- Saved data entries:
________

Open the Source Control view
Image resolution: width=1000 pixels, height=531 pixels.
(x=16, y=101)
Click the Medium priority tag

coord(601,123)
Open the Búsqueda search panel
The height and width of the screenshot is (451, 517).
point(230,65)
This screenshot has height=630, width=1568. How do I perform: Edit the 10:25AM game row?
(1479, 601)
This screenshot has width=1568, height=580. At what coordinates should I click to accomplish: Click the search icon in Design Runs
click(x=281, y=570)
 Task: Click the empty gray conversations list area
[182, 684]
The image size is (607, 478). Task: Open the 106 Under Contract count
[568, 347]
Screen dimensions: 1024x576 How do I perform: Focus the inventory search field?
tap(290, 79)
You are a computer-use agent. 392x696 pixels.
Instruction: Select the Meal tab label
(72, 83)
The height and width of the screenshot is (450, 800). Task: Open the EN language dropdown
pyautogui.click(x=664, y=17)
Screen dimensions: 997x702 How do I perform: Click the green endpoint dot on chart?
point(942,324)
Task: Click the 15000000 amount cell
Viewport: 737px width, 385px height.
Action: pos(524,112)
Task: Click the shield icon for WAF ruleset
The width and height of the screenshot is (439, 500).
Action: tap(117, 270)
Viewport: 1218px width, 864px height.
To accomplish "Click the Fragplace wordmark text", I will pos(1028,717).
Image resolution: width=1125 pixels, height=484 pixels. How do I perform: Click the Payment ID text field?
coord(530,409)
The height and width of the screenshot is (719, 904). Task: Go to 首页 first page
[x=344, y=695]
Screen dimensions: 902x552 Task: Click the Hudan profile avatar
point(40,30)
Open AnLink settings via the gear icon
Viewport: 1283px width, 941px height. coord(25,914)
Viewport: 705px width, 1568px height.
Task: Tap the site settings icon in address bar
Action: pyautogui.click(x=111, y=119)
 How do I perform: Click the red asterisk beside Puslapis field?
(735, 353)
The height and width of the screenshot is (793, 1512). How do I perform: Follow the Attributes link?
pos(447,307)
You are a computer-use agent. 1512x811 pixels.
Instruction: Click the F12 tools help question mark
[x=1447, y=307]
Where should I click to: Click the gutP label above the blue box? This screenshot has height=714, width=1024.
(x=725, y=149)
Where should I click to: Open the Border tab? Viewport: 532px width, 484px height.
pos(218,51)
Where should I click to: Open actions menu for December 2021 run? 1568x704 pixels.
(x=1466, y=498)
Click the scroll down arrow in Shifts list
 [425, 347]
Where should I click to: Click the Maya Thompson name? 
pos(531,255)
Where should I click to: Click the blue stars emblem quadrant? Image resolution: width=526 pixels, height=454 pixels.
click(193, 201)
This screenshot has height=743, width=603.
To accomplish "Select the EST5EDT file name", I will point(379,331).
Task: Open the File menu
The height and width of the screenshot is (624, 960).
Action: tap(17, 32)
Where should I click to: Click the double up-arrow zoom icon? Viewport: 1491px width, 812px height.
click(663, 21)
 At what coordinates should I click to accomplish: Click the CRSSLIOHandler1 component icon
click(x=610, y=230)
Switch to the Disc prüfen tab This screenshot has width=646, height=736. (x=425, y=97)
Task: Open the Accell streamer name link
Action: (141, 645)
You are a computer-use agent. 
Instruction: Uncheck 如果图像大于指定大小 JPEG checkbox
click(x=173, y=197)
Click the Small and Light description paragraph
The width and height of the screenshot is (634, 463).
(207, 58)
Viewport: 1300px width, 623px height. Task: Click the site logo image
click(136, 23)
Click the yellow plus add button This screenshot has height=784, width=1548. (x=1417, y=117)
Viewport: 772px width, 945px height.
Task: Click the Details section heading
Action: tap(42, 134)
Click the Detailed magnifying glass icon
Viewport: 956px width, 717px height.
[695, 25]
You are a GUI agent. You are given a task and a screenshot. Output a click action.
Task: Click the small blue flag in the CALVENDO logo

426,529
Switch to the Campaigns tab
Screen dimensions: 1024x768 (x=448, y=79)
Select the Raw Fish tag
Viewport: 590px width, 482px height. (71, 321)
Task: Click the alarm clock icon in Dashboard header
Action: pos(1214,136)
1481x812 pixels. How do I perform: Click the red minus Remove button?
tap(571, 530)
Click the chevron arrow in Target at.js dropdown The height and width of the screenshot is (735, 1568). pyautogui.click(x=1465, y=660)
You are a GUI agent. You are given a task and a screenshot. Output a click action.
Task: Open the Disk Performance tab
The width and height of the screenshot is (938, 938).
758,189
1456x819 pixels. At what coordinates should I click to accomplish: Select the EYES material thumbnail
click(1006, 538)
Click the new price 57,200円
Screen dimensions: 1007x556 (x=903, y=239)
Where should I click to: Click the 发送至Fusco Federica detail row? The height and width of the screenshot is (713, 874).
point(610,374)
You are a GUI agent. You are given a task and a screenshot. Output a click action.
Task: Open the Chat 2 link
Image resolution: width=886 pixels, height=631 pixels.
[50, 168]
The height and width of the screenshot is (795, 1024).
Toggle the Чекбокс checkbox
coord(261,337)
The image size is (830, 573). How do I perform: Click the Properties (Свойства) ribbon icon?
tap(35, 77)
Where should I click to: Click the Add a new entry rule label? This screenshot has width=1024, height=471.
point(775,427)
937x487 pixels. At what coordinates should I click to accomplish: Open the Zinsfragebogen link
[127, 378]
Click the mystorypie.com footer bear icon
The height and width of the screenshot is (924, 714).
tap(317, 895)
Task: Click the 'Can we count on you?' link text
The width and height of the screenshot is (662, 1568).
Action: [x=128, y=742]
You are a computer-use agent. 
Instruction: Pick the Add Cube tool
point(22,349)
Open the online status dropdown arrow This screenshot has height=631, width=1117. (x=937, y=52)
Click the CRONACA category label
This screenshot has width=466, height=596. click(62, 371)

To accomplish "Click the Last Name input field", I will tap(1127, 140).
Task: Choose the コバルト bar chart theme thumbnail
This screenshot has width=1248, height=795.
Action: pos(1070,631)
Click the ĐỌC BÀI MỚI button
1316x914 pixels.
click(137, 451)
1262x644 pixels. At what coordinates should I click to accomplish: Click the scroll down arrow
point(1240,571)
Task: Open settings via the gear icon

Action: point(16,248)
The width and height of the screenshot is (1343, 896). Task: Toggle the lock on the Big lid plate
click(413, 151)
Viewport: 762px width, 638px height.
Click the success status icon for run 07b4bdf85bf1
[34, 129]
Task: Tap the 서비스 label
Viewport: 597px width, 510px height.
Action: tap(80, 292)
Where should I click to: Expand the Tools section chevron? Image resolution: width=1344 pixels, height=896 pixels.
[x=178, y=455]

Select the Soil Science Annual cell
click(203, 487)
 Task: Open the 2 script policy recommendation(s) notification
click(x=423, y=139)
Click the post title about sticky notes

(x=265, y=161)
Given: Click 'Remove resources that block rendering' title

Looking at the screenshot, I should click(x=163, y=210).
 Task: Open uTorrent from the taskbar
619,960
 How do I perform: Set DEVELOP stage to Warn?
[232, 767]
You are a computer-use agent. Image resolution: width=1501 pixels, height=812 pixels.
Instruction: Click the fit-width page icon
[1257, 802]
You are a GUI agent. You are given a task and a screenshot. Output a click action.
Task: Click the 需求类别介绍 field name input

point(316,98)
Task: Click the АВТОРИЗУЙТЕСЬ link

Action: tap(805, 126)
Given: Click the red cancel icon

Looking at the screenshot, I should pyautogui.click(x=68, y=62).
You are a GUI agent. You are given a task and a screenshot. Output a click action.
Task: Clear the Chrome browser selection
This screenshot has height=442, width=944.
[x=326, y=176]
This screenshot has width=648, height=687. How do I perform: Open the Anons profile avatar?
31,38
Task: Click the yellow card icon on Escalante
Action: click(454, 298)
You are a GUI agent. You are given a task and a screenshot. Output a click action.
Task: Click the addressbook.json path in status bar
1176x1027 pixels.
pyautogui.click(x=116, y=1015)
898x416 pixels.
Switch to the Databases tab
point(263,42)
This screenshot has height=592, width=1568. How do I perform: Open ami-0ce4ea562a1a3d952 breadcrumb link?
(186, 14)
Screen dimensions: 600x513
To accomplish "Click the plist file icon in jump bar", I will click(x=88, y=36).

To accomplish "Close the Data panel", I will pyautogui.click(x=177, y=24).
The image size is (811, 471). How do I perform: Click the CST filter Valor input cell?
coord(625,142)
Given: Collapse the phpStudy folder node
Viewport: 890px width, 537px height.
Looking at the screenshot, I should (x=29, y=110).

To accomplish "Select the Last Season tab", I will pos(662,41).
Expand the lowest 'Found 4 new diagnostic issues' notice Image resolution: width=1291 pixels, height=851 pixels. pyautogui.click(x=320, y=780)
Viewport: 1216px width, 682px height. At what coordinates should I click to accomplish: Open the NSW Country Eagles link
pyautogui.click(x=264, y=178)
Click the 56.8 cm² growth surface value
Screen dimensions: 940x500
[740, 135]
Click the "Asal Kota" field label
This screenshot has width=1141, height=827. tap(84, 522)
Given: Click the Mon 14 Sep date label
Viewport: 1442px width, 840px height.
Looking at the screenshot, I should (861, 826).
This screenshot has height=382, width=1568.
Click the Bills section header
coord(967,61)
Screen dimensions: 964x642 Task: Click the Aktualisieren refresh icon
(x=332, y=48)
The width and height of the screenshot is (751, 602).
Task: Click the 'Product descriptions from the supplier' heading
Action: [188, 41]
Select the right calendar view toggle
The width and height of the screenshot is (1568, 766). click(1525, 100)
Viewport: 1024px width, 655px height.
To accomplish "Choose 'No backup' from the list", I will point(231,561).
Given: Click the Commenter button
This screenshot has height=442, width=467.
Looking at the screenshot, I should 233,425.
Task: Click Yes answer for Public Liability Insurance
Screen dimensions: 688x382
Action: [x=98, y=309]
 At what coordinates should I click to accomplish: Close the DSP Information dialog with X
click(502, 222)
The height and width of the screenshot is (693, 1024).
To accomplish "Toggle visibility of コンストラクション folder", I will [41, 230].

________

- WHAT IS BEING ASKED: Search the data and copy each line containing "Choose".

- SOLUTION FOR THIS EXERCISE:
Task: Choose the コバルト bar chart theme thumbnail
To accomplish "Choose 'No backup' from the list", I will point(231,561).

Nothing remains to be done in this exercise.